From: Mt Pleasant, MI
Region: Midwest
Topic: Shrubs
Title: Dogwood under a black walnut in Mt.Pleasant MI
Answered by: Barbara Medford

QUESTION:

Can I grow red or yellow twigged dogwood near a black walnut?

ANSWER:

You can plant a Cornus sericea (redosier dogwood) anywhere you choose; whether it will thrive or even live more than a year or so under a Juglans nigra (black walnut) is another question entirely. Both are native or near your area of Isabella County, in central Michigan, USDA Hardiness Zones 4a to 5a.

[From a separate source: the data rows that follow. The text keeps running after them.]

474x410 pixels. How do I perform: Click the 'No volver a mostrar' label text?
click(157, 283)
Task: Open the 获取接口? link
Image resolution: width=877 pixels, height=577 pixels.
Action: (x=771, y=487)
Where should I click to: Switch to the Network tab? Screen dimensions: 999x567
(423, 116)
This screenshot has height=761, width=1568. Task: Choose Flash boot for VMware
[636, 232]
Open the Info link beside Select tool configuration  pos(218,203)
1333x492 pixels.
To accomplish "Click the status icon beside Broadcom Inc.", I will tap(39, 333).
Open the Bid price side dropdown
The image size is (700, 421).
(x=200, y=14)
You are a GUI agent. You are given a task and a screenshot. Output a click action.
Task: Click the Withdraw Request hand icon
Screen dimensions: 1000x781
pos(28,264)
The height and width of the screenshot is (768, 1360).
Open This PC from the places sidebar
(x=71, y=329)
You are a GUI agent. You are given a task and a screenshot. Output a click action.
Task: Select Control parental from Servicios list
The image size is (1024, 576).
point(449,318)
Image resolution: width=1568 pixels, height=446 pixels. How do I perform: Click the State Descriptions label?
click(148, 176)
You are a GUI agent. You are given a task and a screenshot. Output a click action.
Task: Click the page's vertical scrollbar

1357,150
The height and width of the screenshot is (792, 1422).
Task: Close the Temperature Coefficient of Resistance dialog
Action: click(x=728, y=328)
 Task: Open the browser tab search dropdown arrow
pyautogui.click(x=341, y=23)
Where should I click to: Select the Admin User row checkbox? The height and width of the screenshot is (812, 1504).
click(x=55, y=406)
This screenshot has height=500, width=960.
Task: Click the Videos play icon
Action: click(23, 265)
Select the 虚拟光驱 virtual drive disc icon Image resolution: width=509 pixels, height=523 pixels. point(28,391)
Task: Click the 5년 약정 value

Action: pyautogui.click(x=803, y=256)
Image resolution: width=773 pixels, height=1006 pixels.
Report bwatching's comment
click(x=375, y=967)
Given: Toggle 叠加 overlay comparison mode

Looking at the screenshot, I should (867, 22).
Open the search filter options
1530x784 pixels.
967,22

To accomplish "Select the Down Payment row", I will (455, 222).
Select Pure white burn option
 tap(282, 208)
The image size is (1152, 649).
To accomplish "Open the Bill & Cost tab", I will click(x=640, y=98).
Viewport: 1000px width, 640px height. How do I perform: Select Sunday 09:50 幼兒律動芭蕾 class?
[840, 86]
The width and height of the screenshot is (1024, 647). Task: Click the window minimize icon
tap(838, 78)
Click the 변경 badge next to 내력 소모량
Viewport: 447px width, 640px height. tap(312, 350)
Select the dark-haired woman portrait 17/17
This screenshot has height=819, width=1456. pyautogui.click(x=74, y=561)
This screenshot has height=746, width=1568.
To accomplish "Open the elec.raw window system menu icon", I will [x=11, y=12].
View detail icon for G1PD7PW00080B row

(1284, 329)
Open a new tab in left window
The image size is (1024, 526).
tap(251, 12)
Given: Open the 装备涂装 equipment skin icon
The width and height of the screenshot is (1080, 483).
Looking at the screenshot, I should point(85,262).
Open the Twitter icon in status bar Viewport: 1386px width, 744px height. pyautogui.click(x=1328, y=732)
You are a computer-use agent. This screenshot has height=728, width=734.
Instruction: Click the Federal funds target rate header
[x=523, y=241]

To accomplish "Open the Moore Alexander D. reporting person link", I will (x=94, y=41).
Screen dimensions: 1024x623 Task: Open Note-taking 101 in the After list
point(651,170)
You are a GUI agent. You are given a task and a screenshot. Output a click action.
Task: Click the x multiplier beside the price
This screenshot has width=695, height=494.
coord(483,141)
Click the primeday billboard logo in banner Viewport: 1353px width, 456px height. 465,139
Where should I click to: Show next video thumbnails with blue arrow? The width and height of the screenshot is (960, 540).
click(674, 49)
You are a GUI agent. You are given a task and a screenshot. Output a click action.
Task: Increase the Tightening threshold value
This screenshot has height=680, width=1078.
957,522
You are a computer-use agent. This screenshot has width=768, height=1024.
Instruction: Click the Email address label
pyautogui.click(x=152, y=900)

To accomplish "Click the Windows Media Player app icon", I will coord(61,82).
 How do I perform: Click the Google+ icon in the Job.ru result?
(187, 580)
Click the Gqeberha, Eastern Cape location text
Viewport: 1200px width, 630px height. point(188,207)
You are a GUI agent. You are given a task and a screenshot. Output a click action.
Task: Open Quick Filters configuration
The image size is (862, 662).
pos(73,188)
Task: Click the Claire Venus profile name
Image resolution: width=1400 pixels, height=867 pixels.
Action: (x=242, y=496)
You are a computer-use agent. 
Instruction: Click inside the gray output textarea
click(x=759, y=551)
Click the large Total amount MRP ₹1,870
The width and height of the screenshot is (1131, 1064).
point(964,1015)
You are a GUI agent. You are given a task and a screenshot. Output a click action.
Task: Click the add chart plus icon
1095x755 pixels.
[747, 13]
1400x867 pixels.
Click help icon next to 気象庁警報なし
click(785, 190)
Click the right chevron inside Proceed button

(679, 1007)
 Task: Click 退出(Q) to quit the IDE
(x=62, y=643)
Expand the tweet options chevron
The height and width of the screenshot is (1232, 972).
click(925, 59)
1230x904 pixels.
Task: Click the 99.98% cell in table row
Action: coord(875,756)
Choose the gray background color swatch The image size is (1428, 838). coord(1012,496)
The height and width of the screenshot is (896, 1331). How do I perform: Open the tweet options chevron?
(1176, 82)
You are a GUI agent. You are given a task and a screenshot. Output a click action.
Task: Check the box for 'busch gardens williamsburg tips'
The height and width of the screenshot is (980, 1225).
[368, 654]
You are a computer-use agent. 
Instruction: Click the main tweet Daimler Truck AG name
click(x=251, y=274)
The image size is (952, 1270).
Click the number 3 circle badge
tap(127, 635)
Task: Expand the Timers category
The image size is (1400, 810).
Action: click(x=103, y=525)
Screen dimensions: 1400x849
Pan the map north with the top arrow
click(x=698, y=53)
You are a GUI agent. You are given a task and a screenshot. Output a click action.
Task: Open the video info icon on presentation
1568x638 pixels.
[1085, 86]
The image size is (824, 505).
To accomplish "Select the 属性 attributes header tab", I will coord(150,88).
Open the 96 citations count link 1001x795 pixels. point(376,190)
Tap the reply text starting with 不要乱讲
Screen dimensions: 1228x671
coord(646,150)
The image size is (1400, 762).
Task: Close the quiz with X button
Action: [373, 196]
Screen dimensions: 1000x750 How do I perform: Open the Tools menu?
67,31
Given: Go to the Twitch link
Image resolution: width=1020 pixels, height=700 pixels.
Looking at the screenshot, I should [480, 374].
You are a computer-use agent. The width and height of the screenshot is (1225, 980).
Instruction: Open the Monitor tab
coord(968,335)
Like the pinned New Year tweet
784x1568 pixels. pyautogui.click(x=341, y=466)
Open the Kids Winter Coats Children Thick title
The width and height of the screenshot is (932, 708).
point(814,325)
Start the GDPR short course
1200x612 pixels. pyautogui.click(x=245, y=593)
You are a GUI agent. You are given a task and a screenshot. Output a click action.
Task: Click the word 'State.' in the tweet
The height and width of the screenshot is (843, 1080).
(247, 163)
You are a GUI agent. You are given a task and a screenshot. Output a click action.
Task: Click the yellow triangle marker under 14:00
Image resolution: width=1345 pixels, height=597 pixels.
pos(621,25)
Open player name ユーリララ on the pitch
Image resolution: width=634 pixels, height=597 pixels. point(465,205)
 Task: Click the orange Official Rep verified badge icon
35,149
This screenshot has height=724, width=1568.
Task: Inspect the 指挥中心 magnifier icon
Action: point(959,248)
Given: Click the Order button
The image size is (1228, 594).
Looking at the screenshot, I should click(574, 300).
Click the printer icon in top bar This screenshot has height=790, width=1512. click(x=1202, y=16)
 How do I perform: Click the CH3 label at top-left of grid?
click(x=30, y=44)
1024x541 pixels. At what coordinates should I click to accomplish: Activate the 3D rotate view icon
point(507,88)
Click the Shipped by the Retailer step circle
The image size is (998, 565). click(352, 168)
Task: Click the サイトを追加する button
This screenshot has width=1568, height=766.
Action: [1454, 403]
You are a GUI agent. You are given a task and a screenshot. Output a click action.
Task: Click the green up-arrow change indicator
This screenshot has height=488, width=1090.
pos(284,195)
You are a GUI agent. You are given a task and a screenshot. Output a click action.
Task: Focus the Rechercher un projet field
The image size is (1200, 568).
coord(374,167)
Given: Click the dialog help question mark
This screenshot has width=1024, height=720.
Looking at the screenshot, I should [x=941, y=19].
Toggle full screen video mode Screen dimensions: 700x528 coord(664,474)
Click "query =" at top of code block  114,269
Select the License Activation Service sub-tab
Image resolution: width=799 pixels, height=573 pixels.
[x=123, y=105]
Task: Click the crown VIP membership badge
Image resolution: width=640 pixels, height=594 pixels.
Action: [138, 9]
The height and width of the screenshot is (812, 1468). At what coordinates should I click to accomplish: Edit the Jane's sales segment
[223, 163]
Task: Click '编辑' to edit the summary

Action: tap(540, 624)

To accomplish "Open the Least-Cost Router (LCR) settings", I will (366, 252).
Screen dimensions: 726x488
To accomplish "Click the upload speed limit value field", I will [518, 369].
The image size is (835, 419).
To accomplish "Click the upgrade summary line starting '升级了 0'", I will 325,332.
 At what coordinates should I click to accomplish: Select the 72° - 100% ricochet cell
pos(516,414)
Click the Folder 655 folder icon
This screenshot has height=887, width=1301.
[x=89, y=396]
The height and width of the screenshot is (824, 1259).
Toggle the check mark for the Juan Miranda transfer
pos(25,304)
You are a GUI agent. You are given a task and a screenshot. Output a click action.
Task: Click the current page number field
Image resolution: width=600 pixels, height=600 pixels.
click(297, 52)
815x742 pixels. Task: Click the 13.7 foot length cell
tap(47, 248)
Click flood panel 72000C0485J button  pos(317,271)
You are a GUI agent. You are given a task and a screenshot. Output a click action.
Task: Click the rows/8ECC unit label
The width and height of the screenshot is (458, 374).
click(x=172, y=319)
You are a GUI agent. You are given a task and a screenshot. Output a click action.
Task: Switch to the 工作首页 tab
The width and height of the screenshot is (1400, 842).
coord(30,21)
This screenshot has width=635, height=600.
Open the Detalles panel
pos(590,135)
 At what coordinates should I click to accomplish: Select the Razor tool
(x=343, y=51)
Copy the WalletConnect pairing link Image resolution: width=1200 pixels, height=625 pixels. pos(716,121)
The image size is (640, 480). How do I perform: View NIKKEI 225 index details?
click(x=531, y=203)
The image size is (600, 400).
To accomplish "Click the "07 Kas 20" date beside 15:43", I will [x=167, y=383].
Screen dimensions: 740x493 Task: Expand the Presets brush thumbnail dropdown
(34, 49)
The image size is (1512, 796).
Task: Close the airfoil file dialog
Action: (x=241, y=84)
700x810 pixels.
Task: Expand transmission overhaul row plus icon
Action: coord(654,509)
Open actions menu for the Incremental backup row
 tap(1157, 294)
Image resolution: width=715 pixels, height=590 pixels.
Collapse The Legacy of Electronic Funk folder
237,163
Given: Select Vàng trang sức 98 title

The problem, as you may know, is a characteristic of black walnut to emit juglones, substances intended to discourage or prohibit competition from other plants. We found an excellent article from  Virginia Cooperative Extension Black Walnut and Allelopathy which fully explains this procedure. Even plants some distance away can be affected because every part of the tree exudes the juglones, including roots which may extend 3 times the size of the crown. However, this same article had a chart of plants that were resistant to the effects of allelopathy, including trees and shrubs. On this chart of resistant plants "dogwood, flowering" was listed. There are 14 members of the genus cornus, dogwood, native to North America, and all of them appear to us to be flowering including Cornus sericea (redosier dogwood).

Therefore, we are assuming that it would indeed be okay to plant the dogwood in the area of the black walnut. If the dogwood does fail to thrive, you can always blame moles or bugs or too much rain or too little rain, just don't blame the researchers or Mr. Smarty Plants. 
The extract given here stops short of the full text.